**Source extract**
* * * * * * *

Photo Credit Sean Kilpatrick / THE CANADIAN

It’s not a stretch to suggest that Canadian two-time Olympic swimmer Scott Dickens was born to swim. 

At the age of two, he loved the water so much he would have a hissy fit when his parents took him out of the pool. 

By age six he started competitive swimming and would easily blow through the lessons, which later led to a professional swimming career.

Dickens made his Olympics debut at Athens, 2004, where he placed in the top 20 in the 100 meters breaststroke.  

Photo Credit https://en.wikipedia.org/wiki/File:Athens_Olympic_Aquatic_Centre_(1).jpg

He would return to the Olympics eight years later at London 2012, where he competed in the 100 meters breaststroke and the 4x100meters medley team that finished eighth, along with Charles Francis, Joe Bartoch and Brent Hayden.

Turning to the present, the 35-year-old Vancouverite is helping others to use swimming as a cross training option for runners; notably for runners contemplating a switch to triathlons. 

Dickens is the Director of Strategic Partnerships for FORM Swim Goggles.  

The goggles have all the built-in metrics so you can monitor your pace and splits; swimmers can see their metrics while they swim.

* * * * * * *

**Source material**

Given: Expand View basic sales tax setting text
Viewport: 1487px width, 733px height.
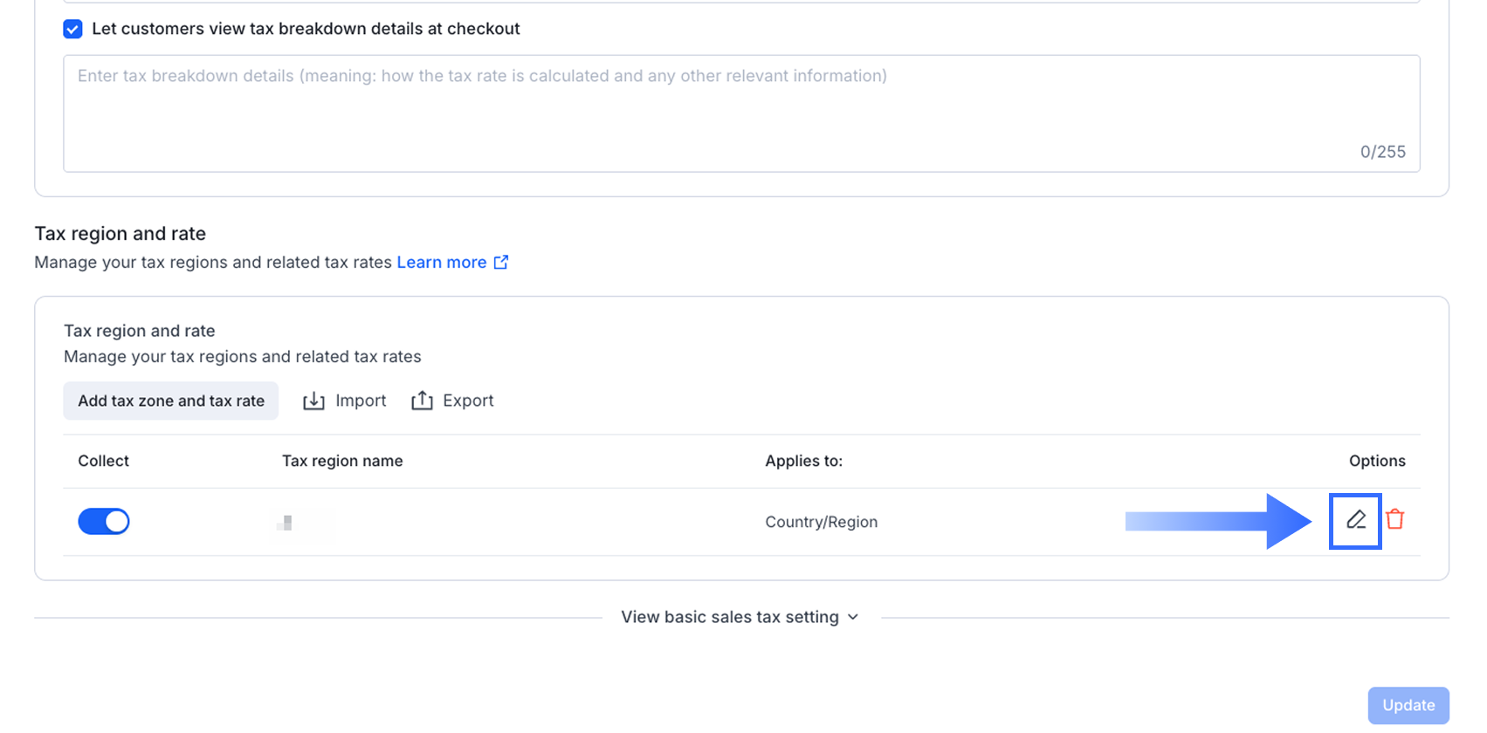Looking at the screenshot, I should tap(729, 617).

* * * * * * *

**To-do list**
a. In the article on swimmer Scott Dickens, at which Olympic Games did he make his debut?
b. Please pick up the article on swimmer Scott Dickens after its last sentence and keep it going.

**The responses**
a. Athens, 2004.

b.
In addition, he is in training for his first Iron Man Half, which will be at the end of May in Victoria, B.C.

In a phone interview, Dickens talked about how he balances his family life and career.  

He explains the many benefits of swimming as a complementary activity for any fitness program.

“I used to be a morning warrior,” he began. “I would get up before work, ingrained in my system – always had to swim before the public came in. A nice cold morning getting into the pool which was my least favorite part by the way,” he laughs. “I try to stick to always what I know which is working out six days a week and making sure (that I) still have a day of rest – letting (the) body recover like it needs to.”

Photo Credit AP Photo/Mark J. Terrill

These days he is balancing life while training, pursuing his MBA at SFU, while working full time, plus being a husband and father of a two-year-old.

Dickens knows that just working out is not enough for good overall health.

 He notes, “Nutrition and sleep are very important to me because if you don’t stay on top of it, you can really lose all aspects of your life, (be) less productive at work.” 

He adds, “I exercise to take care of my body to make sure I have more energy to be with my family, to set a good example, to encourage others. You have to stay on top of your nutrition because if you are not fuelling the proper way, you don’t recover, you don’t necessarily get sleep you want out of that because your body isn’t getting nutrients needed to rebuild, so I think it is all interconnected.  Something I learned through sports and swimming while I was training for the Olympics.”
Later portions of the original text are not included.